KI - Künstliche Intelligenz - Systeme

Algorithmen, die nach dem KI-Gesetz (Entwurf) als „KI-Systeme“ bezeichnet werden, lassen sich bereits heute in vielen der gängigen IT-forensischen Software-Anwendungen wiederfinden. Es geht danach um angewandte Konzepte maschinellen Lernens, logik- und wissensgestützte Konzepte, sowie statistische Ansätze, Bayessche Schätz-, Such- und Optimierungsmethoden.

Die vom KI-Gesetz (Entwurf) vorgeschlagenen Auflagen zur möglichen Beherrschung der Risiken stellen im Rahmen der Beweisaufnahme zu überprüfende Merkmale der Zuverlässigkeit der mit künstlicher Intelligenz erzeugten digitalen Beweise dar.

KI - Risiko - Pyramide

In der EU-Perspektive einer „menschenzentrierten Digitalisierung“ werden entlang eines „risikobasierten Ansatzes“ KI-Systeme  als

  • „schädlich“ (verbotene Praktiken, inakzeptables Risiko),
  • Hochrisiko-(erlaubte Praktiken, hohes Risiko) und
  • Niederrisiko-(erlaubte Praktiken, Transparenz, begrenztes oder minimales Risiko)

kategorisiert (siehe Tambiama Madiega, Briefing EU Legislation in Progress, Artificial intelligence act, January 2022) mit jeweils korrespondierenden Auflagen und Verpflichtungen, die eine Beherrschung der antizipierten Risiken ermöglichen sollen.

Im Rahmen der Strafverfolgung bezieht sich dabei das „Risiko“ von künstlicher Intelligenz auf eine Verletzung von Grundrechten, zu deren Vermeidung verschiedene Maßnahmen zu treffen sind. „Durch ihre besonderen Merkmale (z. B. Undurchsichtigkeit, Komplexität, Datenabhängigkeit, autonomes Verhalten) kann die Verwendung von künstlicher Intelligenz dazu führen, dass einige der in der EU-Grundrechtecharta … verankerten Grundrechte verletzt werden.“ (aus der Begründung des KI-Gesetzes)

Kriterien der Vertrauenswürdigkeit und Beweiswert

Mit dem KI-Gesetz (Entwurf) werden, Kriterien für die Vertrauenswürdigkeit von künstlicher Intelligenz eingeführt, die Strafjuristen als Checkliste oder Prüffragen im Rahmen der Beweisaufnahme zur Einschätzung der Zuverlässigkeit der mithilfe der künstlichen Intelligenz erzeugten digitalen Beweise dienen können.

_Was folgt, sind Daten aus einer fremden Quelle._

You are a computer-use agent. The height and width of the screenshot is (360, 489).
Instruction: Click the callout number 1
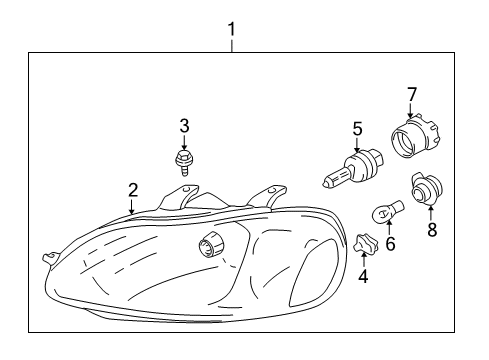tap(232, 30)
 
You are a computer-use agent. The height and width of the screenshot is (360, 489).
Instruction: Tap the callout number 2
tap(132, 190)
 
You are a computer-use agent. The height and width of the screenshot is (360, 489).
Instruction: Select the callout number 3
tap(184, 125)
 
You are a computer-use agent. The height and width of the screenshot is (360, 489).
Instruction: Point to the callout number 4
tap(363, 276)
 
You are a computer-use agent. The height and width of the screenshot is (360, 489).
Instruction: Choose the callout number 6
tap(391, 243)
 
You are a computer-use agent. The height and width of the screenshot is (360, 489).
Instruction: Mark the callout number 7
tap(410, 94)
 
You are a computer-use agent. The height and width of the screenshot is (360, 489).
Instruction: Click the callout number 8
tap(432, 229)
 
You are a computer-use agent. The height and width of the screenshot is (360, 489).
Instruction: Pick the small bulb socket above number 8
tap(423, 187)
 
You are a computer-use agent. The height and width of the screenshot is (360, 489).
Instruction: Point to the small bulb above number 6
tap(384, 213)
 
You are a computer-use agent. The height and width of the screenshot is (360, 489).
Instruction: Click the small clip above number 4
tap(363, 241)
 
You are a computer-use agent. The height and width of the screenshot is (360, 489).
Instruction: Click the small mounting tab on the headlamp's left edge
tap(46, 257)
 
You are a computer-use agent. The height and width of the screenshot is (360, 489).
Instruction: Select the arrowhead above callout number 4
tap(363, 256)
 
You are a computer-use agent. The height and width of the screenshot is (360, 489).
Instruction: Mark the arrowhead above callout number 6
tap(389, 226)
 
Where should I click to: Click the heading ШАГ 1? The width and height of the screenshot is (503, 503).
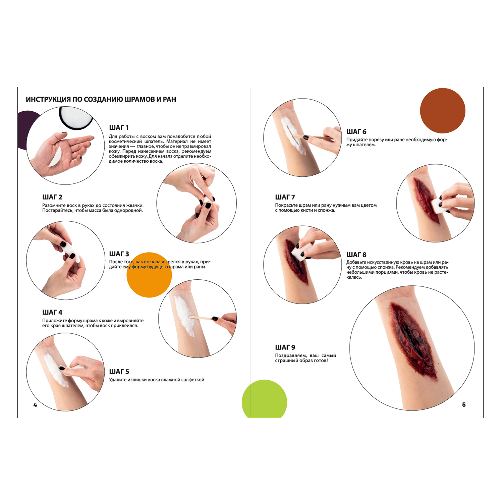click(119, 128)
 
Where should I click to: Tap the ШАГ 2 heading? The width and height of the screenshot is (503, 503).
click(52, 197)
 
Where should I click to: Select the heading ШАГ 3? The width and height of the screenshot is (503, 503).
click(119, 254)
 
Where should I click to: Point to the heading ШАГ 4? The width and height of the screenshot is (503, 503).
click(52, 313)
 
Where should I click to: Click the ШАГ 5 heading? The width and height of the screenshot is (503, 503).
click(119, 372)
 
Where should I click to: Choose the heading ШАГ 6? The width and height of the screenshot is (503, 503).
click(356, 132)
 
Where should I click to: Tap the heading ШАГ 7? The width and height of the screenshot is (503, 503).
click(285, 197)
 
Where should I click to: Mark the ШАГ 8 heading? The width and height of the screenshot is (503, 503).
click(356, 255)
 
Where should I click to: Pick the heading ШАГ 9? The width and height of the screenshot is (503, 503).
click(285, 347)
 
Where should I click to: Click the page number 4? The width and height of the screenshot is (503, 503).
click(35, 405)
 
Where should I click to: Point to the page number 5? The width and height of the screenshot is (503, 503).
click(464, 405)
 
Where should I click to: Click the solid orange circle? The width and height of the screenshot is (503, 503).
click(149, 275)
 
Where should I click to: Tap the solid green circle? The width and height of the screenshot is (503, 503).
click(264, 399)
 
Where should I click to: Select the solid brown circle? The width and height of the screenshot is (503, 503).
click(443, 111)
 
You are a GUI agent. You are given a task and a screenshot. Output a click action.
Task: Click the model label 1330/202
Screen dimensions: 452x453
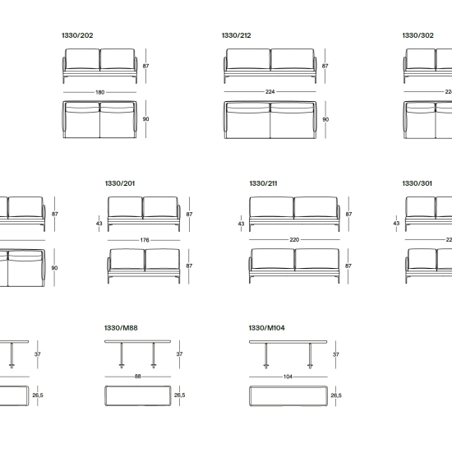tap(77, 35)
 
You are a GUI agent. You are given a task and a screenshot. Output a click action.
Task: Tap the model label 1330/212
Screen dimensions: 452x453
tap(236, 35)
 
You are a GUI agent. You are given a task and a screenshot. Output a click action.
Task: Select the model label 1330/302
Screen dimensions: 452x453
tap(418, 35)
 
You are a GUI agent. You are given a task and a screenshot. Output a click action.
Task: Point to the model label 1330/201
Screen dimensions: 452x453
tap(120, 183)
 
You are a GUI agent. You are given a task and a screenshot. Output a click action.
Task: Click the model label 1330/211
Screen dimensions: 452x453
tap(263, 183)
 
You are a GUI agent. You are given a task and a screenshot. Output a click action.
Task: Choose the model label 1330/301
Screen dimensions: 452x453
tap(417, 183)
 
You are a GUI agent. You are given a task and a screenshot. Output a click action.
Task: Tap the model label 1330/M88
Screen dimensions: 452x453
tap(121, 328)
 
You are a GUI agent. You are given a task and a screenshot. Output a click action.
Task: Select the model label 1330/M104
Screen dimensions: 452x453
tap(266, 328)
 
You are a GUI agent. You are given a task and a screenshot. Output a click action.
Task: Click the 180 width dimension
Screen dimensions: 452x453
tap(100, 92)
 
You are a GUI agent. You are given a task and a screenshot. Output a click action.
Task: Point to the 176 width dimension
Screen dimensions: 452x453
tap(145, 240)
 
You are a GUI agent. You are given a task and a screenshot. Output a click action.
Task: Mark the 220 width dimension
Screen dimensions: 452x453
tap(294, 240)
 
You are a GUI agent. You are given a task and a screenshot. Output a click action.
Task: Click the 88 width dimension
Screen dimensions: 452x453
tap(137, 377)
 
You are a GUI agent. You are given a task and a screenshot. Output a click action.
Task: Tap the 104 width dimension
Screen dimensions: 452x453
tap(288, 377)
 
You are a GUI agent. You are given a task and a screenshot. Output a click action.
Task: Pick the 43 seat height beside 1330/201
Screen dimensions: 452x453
tap(99, 224)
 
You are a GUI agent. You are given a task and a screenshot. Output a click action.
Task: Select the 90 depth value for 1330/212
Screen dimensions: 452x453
tap(325, 119)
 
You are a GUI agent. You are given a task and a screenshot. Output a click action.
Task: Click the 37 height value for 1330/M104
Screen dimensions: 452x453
tap(336, 354)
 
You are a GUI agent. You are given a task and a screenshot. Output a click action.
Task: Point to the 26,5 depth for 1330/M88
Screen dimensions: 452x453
tap(180, 395)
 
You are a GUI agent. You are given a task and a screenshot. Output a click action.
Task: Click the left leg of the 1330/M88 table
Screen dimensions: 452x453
tap(122, 355)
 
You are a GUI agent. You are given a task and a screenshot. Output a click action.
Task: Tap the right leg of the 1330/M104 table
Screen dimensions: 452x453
tap(310, 356)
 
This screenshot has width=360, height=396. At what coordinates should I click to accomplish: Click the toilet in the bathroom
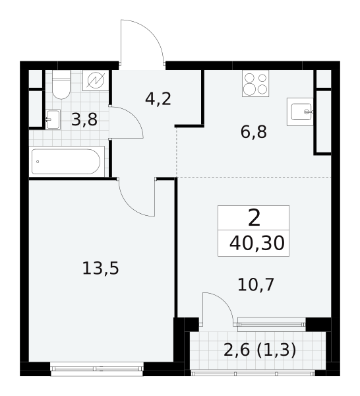pyautogui.click(x=61, y=84)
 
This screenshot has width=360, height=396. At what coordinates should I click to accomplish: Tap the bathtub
pyautogui.click(x=67, y=162)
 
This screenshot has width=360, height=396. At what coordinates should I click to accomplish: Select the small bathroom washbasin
pyautogui.click(x=53, y=119)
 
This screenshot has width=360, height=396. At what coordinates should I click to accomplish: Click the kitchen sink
pyautogui.click(x=300, y=112)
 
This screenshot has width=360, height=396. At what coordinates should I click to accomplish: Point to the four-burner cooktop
pyautogui.click(x=255, y=83)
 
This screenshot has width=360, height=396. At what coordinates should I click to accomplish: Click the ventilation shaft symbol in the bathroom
pyautogui.click(x=96, y=81)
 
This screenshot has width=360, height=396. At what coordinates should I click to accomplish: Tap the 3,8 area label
pyautogui.click(x=84, y=119)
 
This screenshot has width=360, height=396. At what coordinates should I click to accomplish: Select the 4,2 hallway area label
pyautogui.click(x=158, y=99)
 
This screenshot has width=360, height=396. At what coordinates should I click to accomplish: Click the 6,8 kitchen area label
pyautogui.click(x=254, y=132)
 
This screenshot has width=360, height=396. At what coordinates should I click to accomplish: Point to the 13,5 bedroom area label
pyautogui.click(x=100, y=268)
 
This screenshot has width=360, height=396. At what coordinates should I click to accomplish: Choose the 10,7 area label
pyautogui.click(x=256, y=284)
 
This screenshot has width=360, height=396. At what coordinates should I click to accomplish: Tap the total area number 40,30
pyautogui.click(x=257, y=244)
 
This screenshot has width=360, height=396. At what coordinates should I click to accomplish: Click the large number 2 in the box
pyautogui.click(x=254, y=218)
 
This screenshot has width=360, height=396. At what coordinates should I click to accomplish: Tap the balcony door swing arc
pyautogui.click(x=224, y=300)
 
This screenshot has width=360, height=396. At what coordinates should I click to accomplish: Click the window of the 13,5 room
pyautogui.click(x=97, y=369)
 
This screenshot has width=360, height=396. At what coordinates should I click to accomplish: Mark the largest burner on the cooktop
pyautogui.click(x=249, y=89)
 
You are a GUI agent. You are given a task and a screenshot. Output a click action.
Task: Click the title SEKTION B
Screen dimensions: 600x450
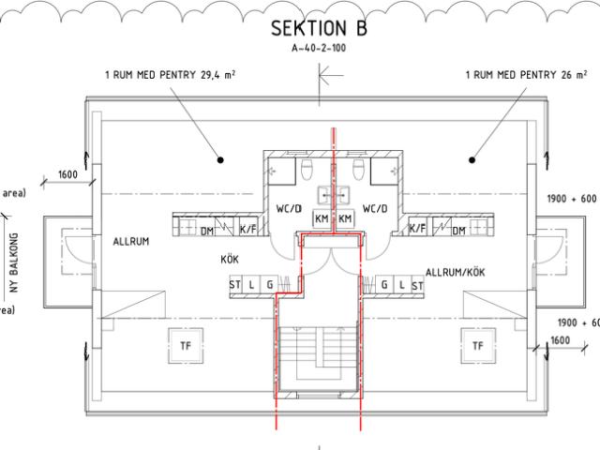pos(319,28)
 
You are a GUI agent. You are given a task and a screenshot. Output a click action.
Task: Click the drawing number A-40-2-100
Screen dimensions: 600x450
pos(319,48)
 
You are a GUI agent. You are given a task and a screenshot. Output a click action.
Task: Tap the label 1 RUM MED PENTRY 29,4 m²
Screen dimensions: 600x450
pos(170,75)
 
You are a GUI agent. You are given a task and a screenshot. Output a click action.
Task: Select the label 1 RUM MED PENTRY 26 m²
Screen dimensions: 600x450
pos(526,75)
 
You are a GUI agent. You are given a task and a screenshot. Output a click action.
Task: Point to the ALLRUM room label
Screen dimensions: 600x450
pos(131,242)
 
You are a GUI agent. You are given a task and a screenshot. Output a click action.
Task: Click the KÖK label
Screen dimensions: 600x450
pos(230,259)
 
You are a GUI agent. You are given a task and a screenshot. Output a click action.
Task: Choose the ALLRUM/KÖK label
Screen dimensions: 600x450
pos(455,273)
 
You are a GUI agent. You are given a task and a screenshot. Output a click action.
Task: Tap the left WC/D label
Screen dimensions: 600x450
pos(289,208)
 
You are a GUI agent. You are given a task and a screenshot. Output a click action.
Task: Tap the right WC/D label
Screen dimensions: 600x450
pos(375,208)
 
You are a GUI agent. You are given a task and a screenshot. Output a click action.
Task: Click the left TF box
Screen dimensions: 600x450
pos(186,346)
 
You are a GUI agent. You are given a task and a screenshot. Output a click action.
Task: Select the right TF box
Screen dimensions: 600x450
pos(478,346)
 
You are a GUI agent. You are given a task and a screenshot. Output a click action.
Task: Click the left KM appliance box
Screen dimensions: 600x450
pos(322,218)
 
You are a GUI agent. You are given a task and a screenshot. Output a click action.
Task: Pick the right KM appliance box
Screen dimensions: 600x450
pos(345,218)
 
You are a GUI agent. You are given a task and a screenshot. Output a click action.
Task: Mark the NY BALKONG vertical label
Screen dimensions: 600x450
pos(14,262)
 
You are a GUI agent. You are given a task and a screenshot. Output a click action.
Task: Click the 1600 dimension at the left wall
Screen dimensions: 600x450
pos(68,174)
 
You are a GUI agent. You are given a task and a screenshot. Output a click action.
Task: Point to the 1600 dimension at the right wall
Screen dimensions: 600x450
pos(561,340)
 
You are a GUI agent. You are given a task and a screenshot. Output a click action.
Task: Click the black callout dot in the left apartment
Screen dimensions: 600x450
pos(220,160)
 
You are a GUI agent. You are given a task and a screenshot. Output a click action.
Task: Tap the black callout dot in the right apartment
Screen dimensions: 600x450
pos(472,160)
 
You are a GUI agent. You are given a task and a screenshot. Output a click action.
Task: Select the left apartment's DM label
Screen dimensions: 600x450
pos(207,231)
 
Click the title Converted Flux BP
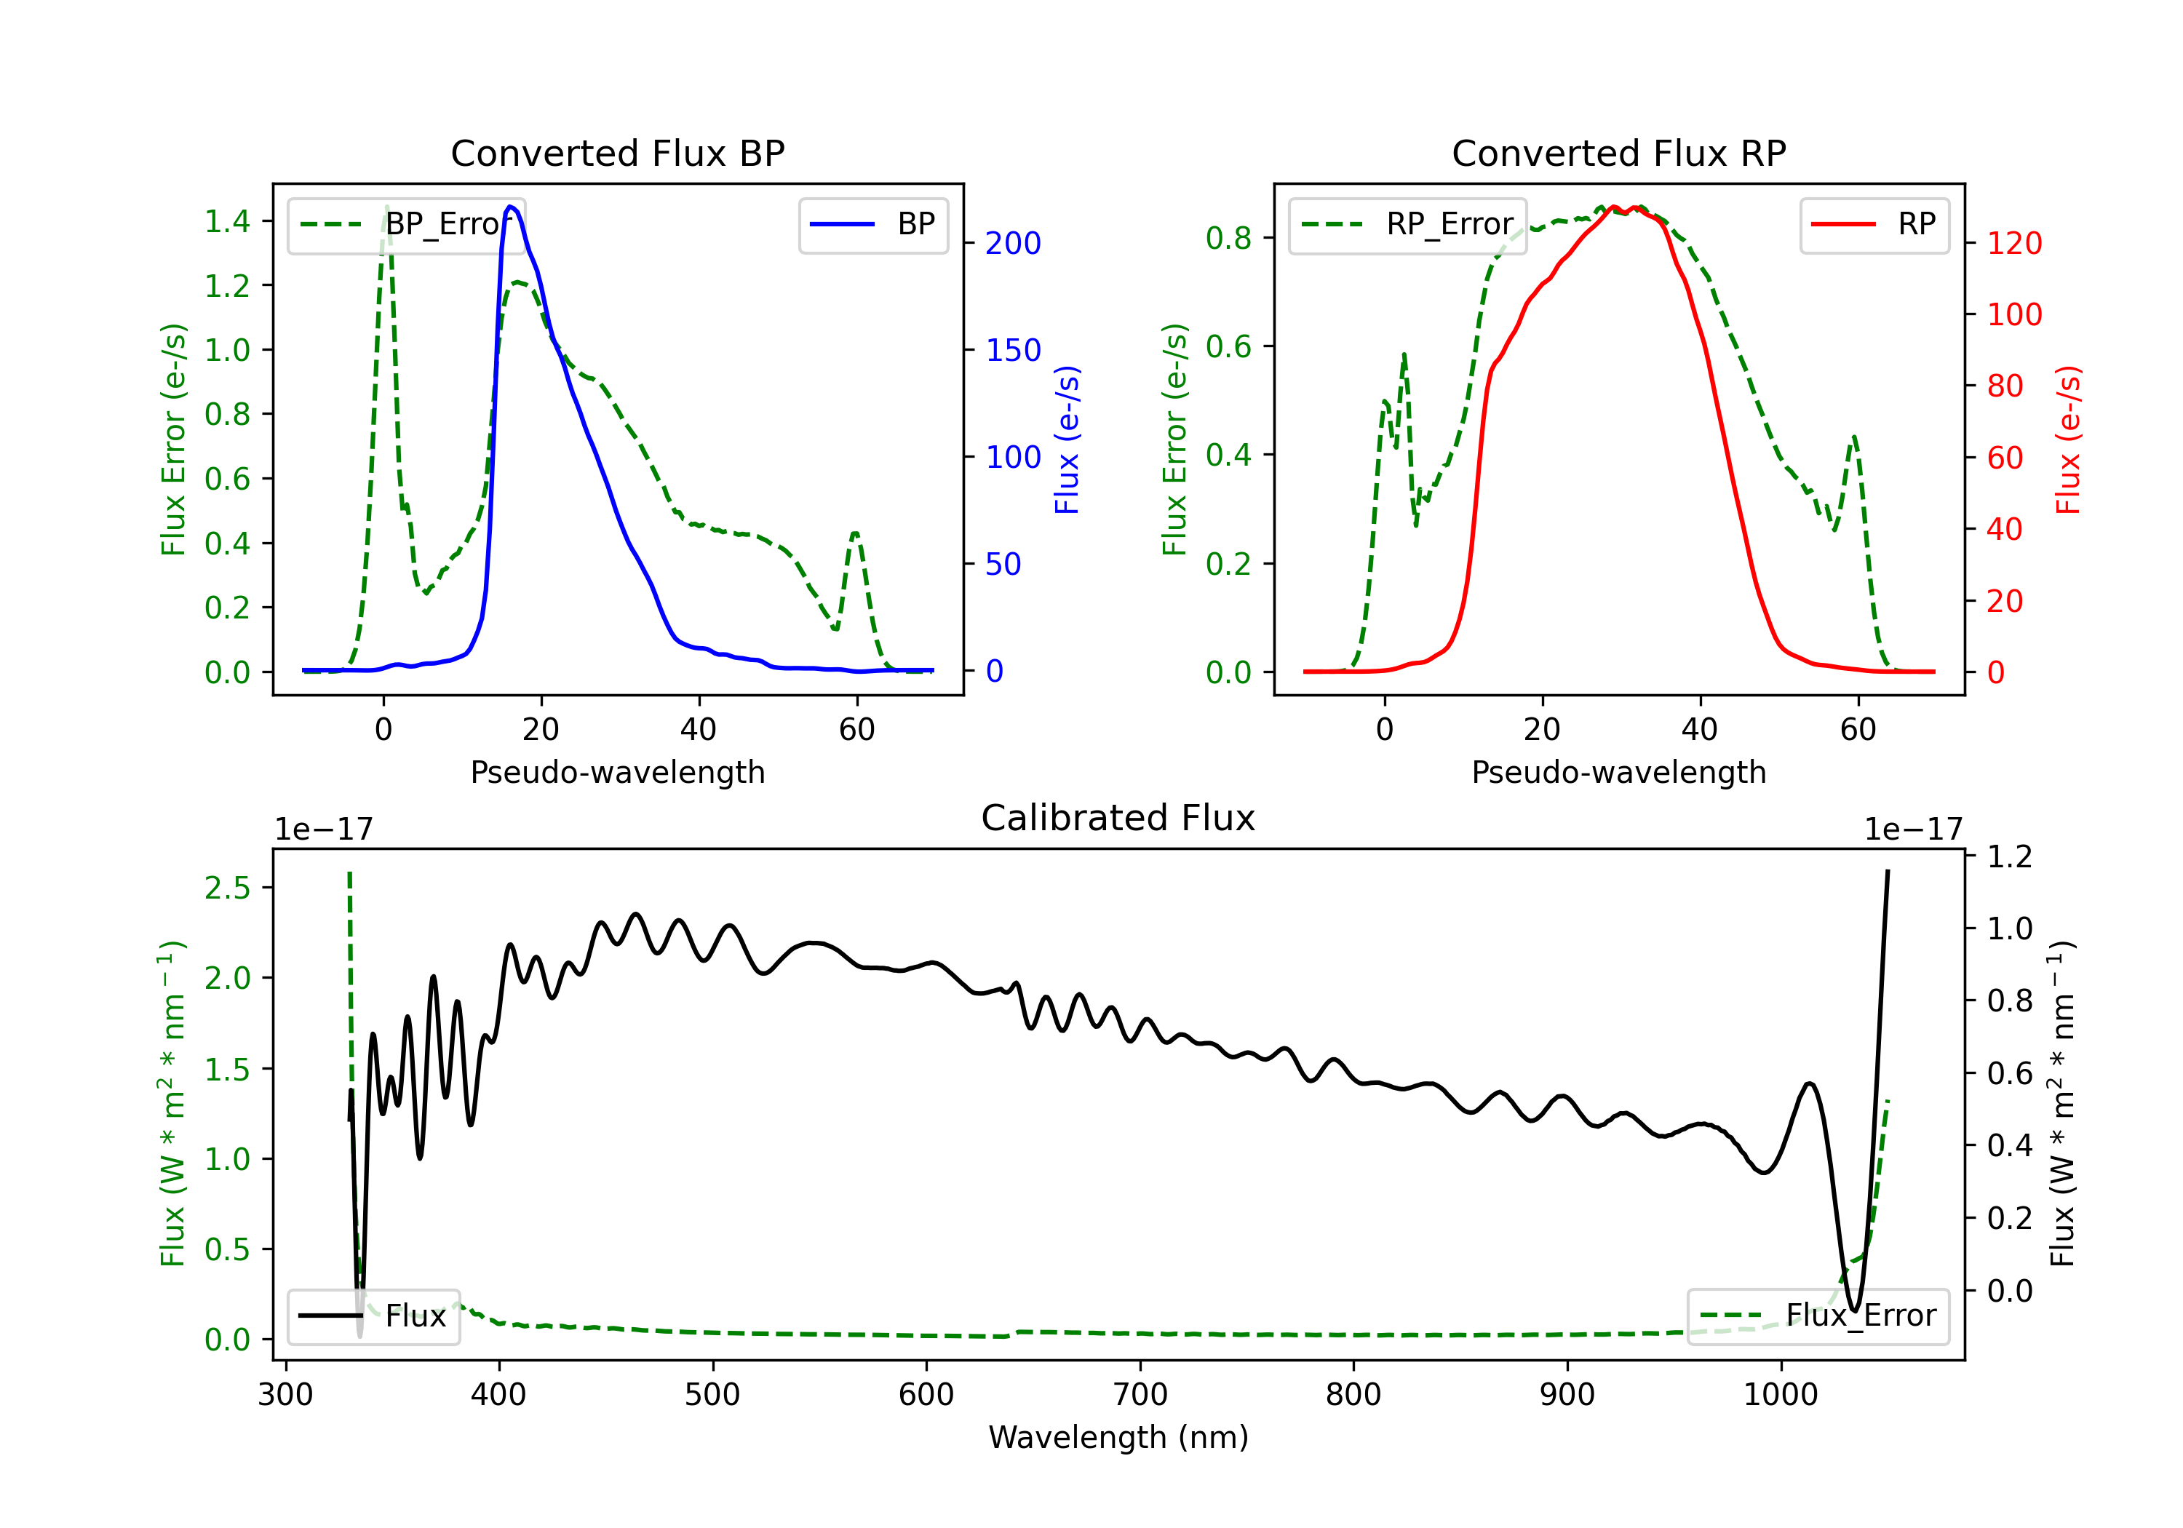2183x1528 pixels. coord(617,153)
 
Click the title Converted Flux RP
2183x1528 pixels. coord(1618,153)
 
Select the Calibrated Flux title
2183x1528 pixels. coord(1118,818)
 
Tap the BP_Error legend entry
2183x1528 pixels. coord(406,224)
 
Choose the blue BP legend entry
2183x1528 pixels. coord(872,224)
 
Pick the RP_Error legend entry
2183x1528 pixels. coord(1407,224)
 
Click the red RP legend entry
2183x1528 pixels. coord(1874,224)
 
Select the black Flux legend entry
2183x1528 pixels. coord(373,1316)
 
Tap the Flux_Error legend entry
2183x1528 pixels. coord(1818,1316)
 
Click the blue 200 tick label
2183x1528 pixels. coord(1013,244)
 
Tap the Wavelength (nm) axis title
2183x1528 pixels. coord(1118,1438)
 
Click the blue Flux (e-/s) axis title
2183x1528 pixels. coord(1067,439)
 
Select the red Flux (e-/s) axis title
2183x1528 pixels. coord(2068,439)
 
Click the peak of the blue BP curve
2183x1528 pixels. coord(511,207)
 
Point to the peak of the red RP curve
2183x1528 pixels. coord(1615,207)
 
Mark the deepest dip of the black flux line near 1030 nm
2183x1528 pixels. coord(1853,1310)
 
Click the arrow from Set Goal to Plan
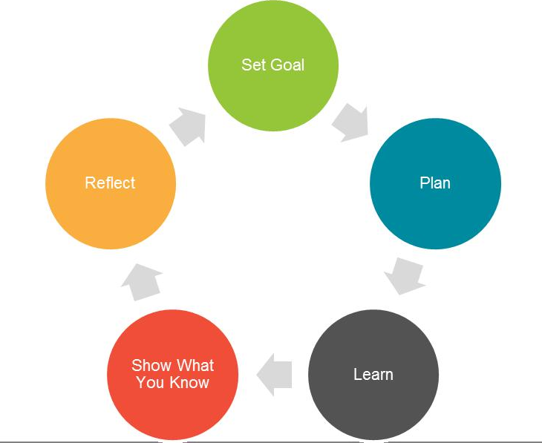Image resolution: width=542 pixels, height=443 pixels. pyautogui.click(x=350, y=122)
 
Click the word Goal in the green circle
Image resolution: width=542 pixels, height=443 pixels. pyautogui.click(x=287, y=65)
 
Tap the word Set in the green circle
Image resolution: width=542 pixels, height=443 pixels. pyautogui.click(x=252, y=65)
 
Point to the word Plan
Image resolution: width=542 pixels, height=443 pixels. pyautogui.click(x=435, y=183)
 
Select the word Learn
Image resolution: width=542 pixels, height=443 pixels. pyautogui.click(x=373, y=375)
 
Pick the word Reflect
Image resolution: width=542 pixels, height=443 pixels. pyautogui.click(x=111, y=183)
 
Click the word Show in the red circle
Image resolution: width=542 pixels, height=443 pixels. pyautogui.click(x=151, y=365)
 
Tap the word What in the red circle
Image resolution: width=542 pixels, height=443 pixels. pyautogui.click(x=195, y=365)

Projiziert auf die Beweiswürdigung von mit künstlicher Intelligenz erzeugten digitalen Beweisen ergeben sich aus den Auflagen und Verpflichtungen für die Produzenten und Anwender von KI-basierten forensischen Software-Tools Kriterien für eine konkrete, fallbezogene Überprüfung, die im Ergebnis eine Einschätzung der Zuverlässigkeit der Beweismittel, ggf. deren Zulässigkeit, sowie einer sich daraus ergebenden Abstufung oder auch Abwertung des jeweiligen Beweiswertes solcher KI-basierten digitalen Beweismittel ermöglicht.

So können systematisch etwaige Schwachstellen beim Einsatz künstlicher Intelligenz in der digitalen Ermittlungsarbeit aufgedeckt werden und gegebenenfalls externe Gutachten zur Überprüfung beantragt werden.

Praktisch dürfte das z.B. derzeit bereits im Bereich der KI-gestützten Massendaten-Auswertung, automatisierter Image-Erkennung (z.B. Kinderpornografie), Aufdeckung von Deepfakes, Bewertung der Verlässlichkeit von Beweismitteln, Erstellung von Persönlichkeitsprofilen oder Mustererkennung aus diversen heterogenen Datenbanken der Fall sein.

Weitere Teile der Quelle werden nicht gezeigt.